# Practice: Matrix Products

Do the following:
    
* Implement a matrix-matrix product $A\overline{B}^T$ in loopy. Let $A$ be real-valued and $B$ be complex-valued. The overline symbolizes complex conjugation.

## Setup code

In [17]:
import numpy as np
import numpy.linalg as la
import pyopencl as cl
import pyopencl.array
import pyopencl.clrandom
import loopy as lp

In [18]:
ctx = cl.create_some_context()
queue = cl.CommandQueue(ctx)

In [19]:
n = 1024
A = cl.clrandom.rand(queue, (n, n), dtype=np.float64)
B = (
    cl.clrandom.rand(queue, (n, n), dtype=np.float64)
    +
    1j * cl.clrandom.rand(queue, (n, n), dtype=np.float64))
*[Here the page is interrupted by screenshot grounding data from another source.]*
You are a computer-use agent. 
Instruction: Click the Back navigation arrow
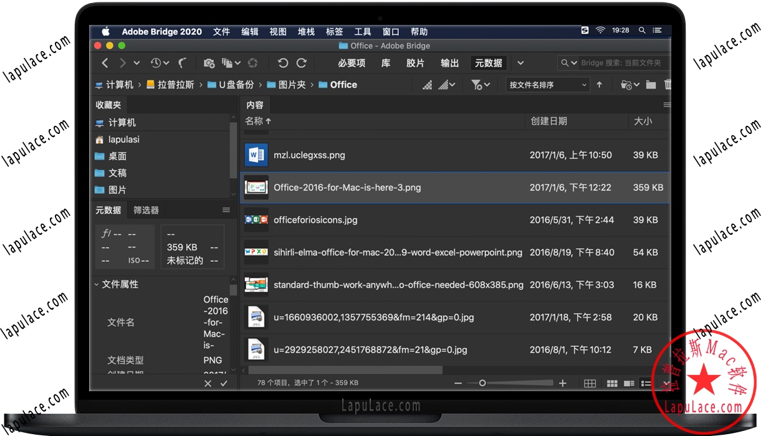pos(104,62)
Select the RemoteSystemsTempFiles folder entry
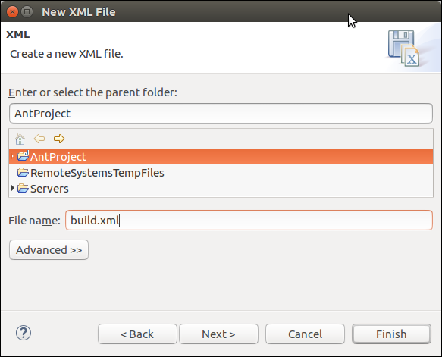This screenshot has width=442, height=357. [x=97, y=173]

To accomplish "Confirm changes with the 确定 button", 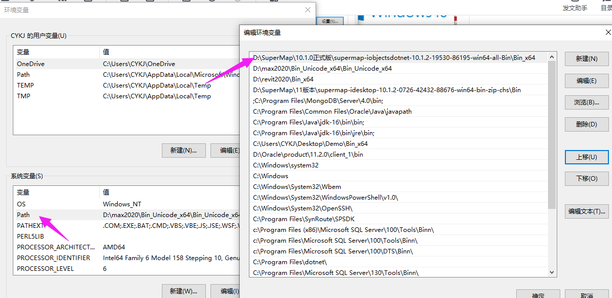I will click(x=538, y=295).
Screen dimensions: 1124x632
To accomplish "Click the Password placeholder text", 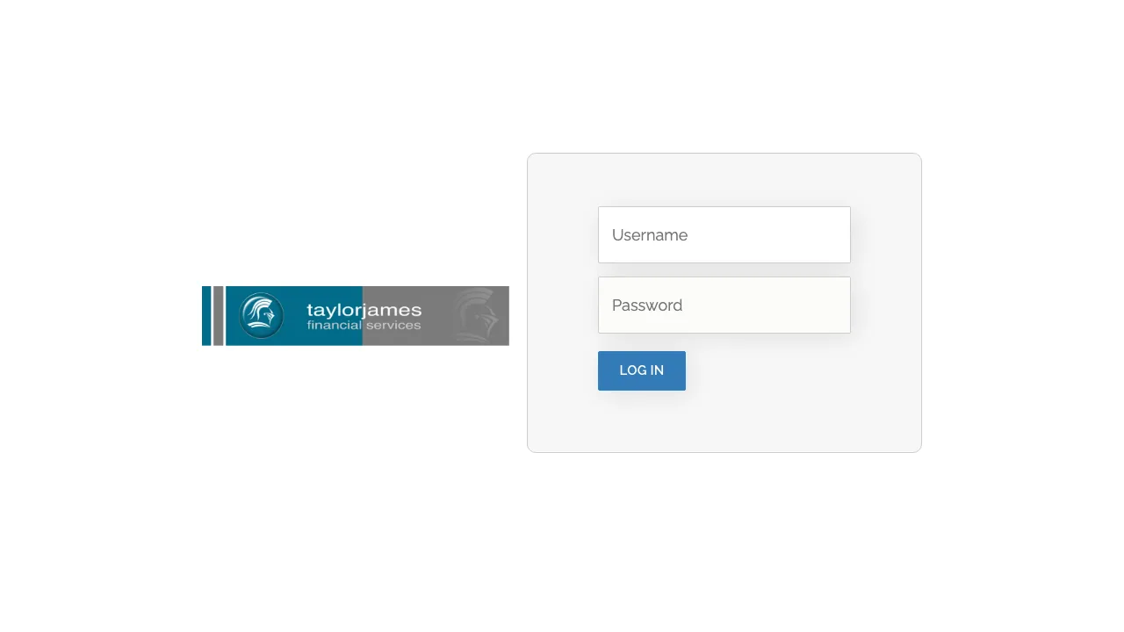I will click(647, 305).
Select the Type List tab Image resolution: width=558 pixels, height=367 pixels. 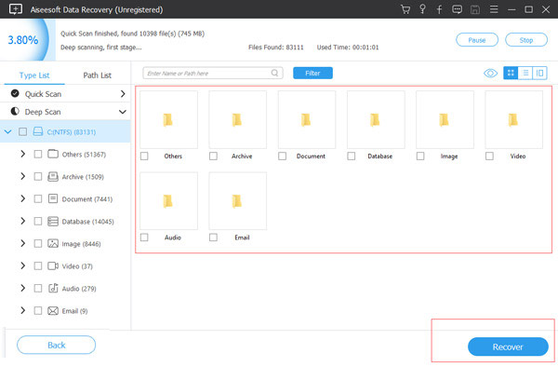point(34,75)
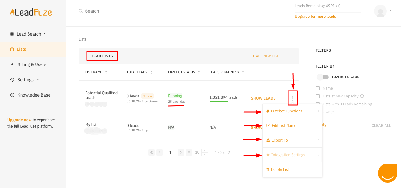
Task: Sort the table by Total Leads column
Action: pos(152,72)
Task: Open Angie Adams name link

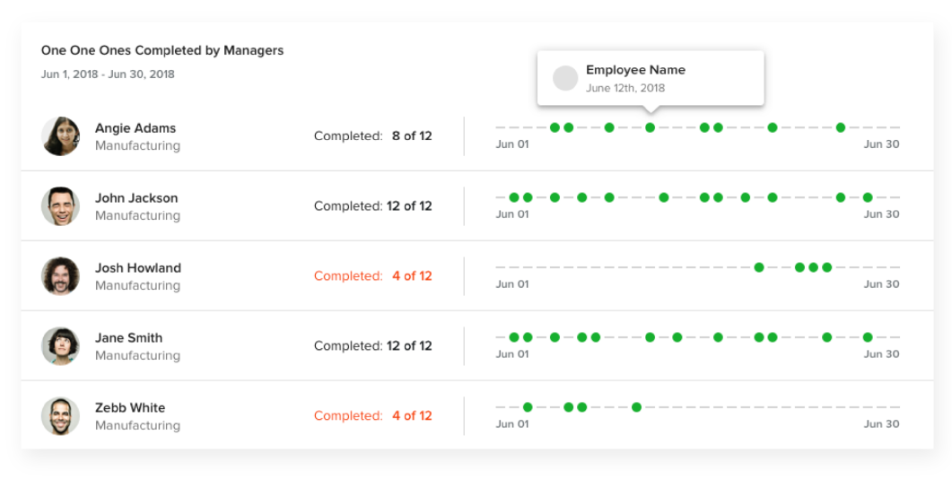Action: tap(135, 128)
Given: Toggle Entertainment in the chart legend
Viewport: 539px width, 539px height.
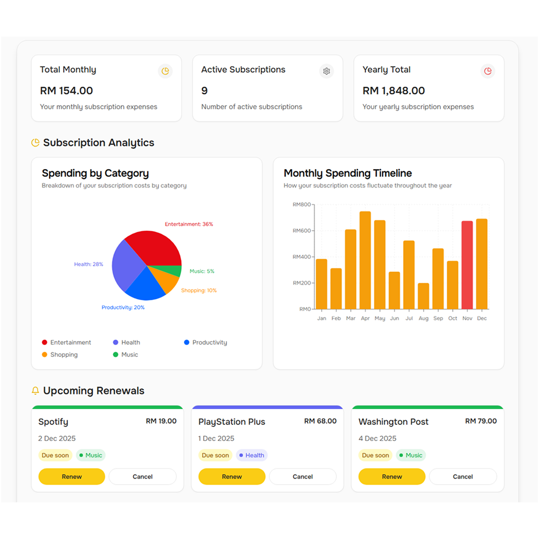Looking at the screenshot, I should (x=66, y=342).
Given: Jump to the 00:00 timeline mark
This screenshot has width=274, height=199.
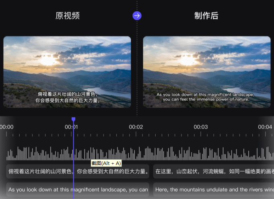Looking at the screenshot, I should [6, 127].
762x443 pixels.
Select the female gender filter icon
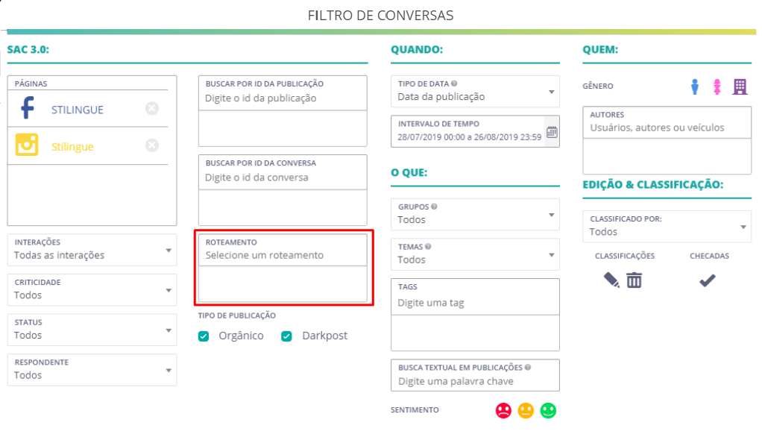click(717, 87)

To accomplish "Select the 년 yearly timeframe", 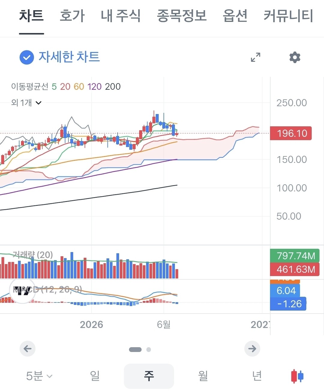I will point(257,376).
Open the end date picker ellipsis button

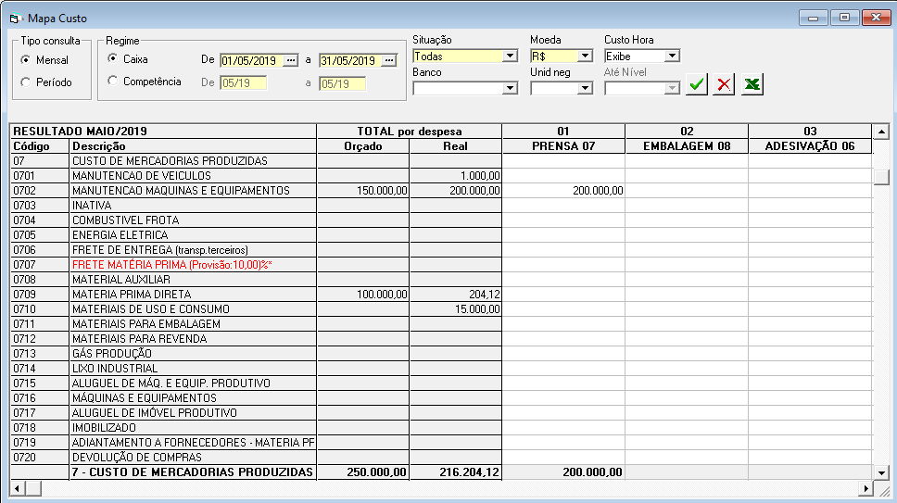click(x=389, y=61)
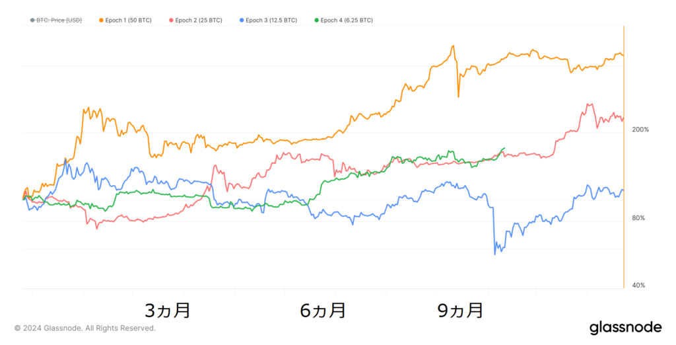676x345 pixels.
Task: Toggle the Epoch 1 (50 BTC) series
Action: point(125,20)
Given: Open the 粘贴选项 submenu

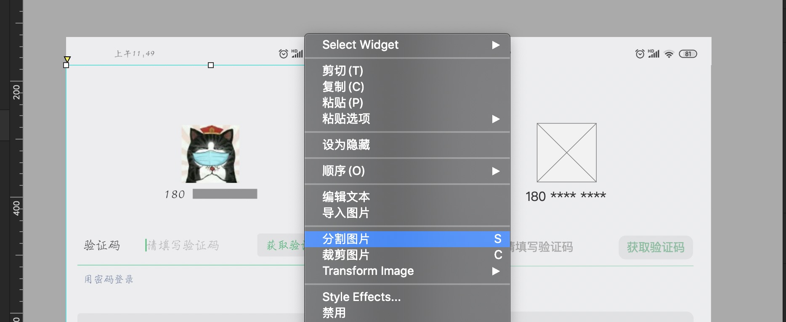Looking at the screenshot, I should pyautogui.click(x=406, y=119).
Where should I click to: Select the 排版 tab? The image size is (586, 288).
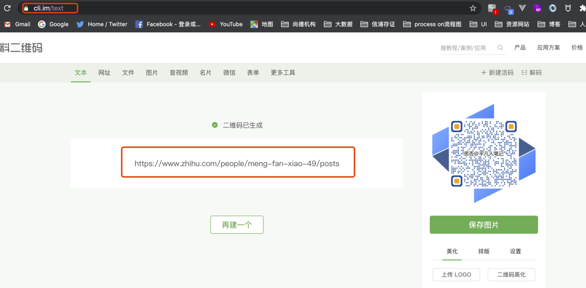click(483, 251)
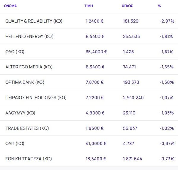Click the 1,2400 € price of Quality & Reliability
178x170 pixels.
pos(95,21)
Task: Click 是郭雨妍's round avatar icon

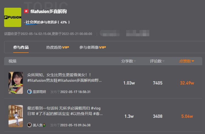Action: 29,92
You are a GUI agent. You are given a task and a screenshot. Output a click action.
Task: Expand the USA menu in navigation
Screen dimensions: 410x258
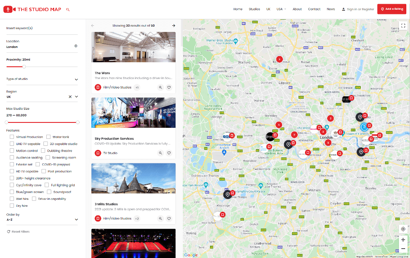tap(281, 9)
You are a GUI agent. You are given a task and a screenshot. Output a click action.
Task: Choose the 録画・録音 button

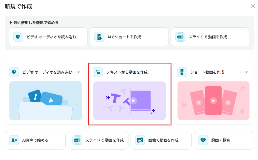[x=224, y=140]
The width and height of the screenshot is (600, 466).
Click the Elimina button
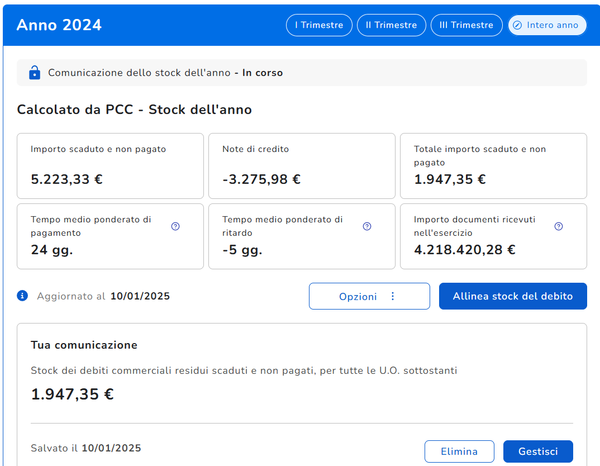click(459, 451)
## Implementing the Kernel

Implement the basic kernel here:

In [20]:
#clear
knl = lp.make_kernel(
    "{[i,j,k]: 0<=i,j,k<n}",
    "C[i,j] = sum(k, A[i, k]*conj(B[j, k]))"
    )

Here we execute the kernel, making sure we get to see the generated code:

In [21]:
_knl = lp.set_options(knl, write_cl=True, highlight_cl=True)
evt, (C,) = _knl(queue, A=A, B=B)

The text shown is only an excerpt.